Tuesday, May 5, 2009

Chicken

A little vignette of consumer Britain this afternoon - I went out on foot into Stoke Newington to buy a chicken to roast tonight and came back empty-handed.

The two shops that sold them within walking distance were Whole Foods Direct and Tesco Metro.  I baulked at paying over £12 for a tiny specimen in WFD ("What Fucking Daylightrobbery"?).  And then in Tesco, the price tag of £2.90 for a chicken that was, if anything, slightly bigger, was just as off-putting.  

According to the label, the chicken meets "all the production standards that Tesco requires."  What an insulting, patronising, meaningless statement.  Of course it meets Tesco's standards, otherwise it wouldn't be on the shelf in fucking Tesco would it?  But there is not one shred of information on what those standards might be.  It would be a true statement if Tesco insisted chickens were played chamber music and allowed to sleep on soft cushions every day of their lives.  And it would be equally true if Tesco insisted that every chicken was pumped full of toxins and subjected to waterboarding for three days before being killed by having its intestines ripped out through its little beak.  Ridiculous. 

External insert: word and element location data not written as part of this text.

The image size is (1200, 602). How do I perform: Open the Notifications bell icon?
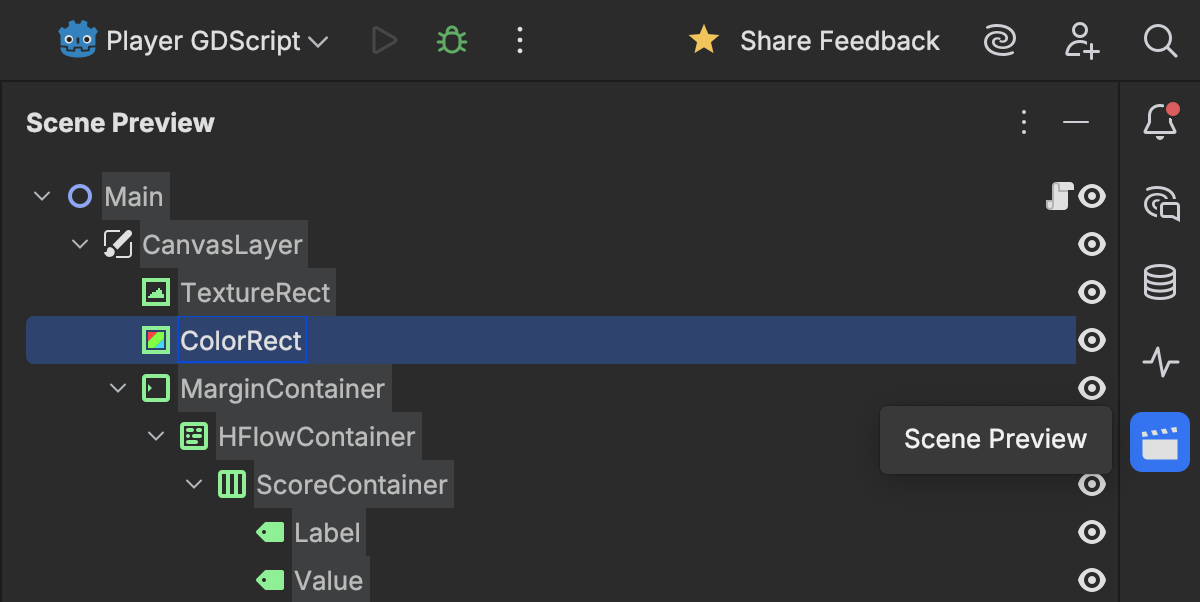pos(1159,122)
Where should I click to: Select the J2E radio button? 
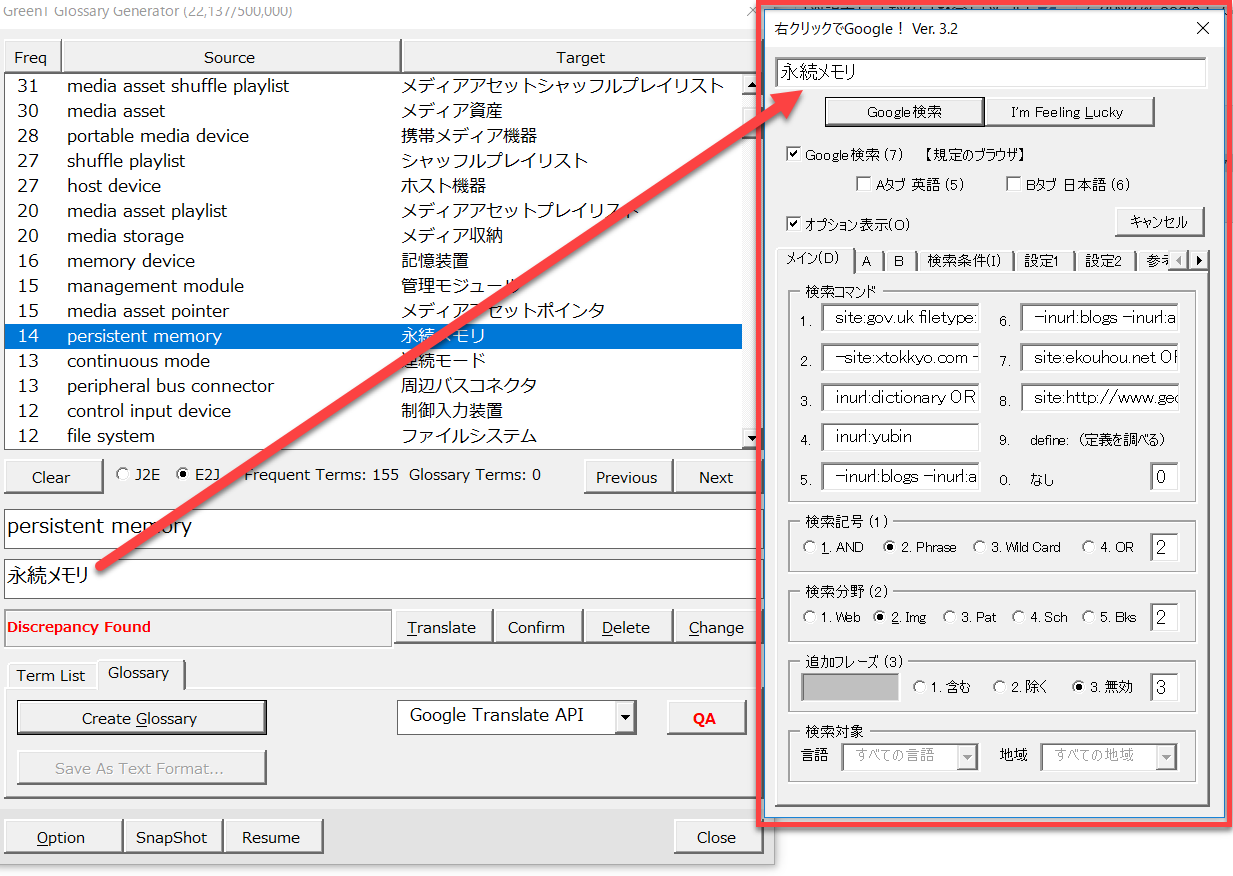pos(123,474)
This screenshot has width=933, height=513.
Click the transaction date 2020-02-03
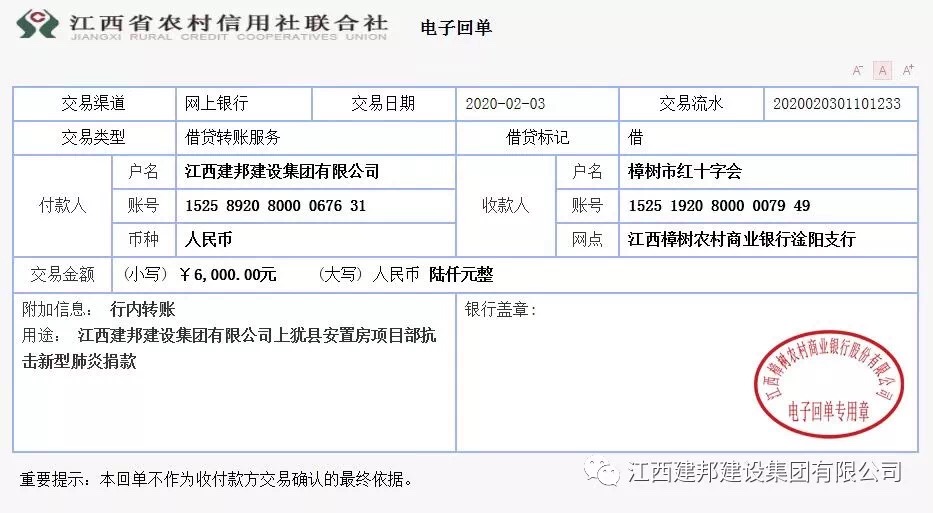click(x=505, y=104)
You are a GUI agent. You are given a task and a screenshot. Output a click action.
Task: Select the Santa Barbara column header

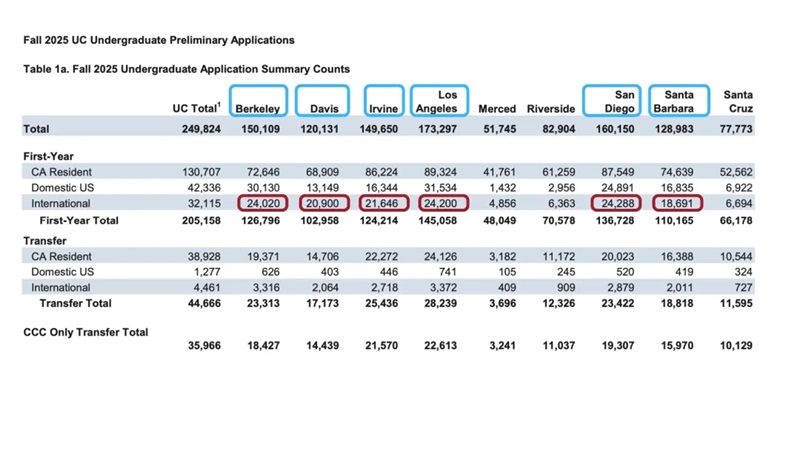[x=677, y=102]
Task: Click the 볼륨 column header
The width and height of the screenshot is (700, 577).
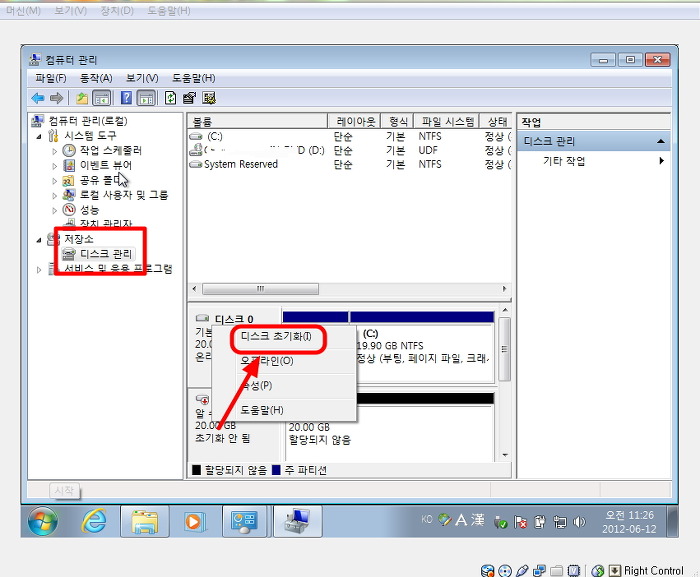Action: (257, 121)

The chicken was, of course, in their value range.  Stokie Tesco only stocks value range chickens because their stock seems to be dictated on a demographic profiling of Stokie that probably uses census data, which is now almost a decade out of date.  If you notice, Tescos in nice middle class areas stock lots of lovely fresh fruit and veg and fresh herbs.  In poorer areas they fill the shame self space with nasty cheap shit and food they know is unhealthy for people, because that's what the plebs will buy.

Stokie is gentrifying, so the stocking policy is wrong.  But what's particularly insulting is that the working class population round here has a high proportion of Turks - go into one of the Turkish groceries across the road and it's bursting with bunches of fresh herbs and lots of exotic veg (the problem being they display it outside in the traffic and it's all droopy and grey) .  But Tesco has no room for these ethnic idiosyncrasies and so does a disservice to both its posher and poorer catchment area.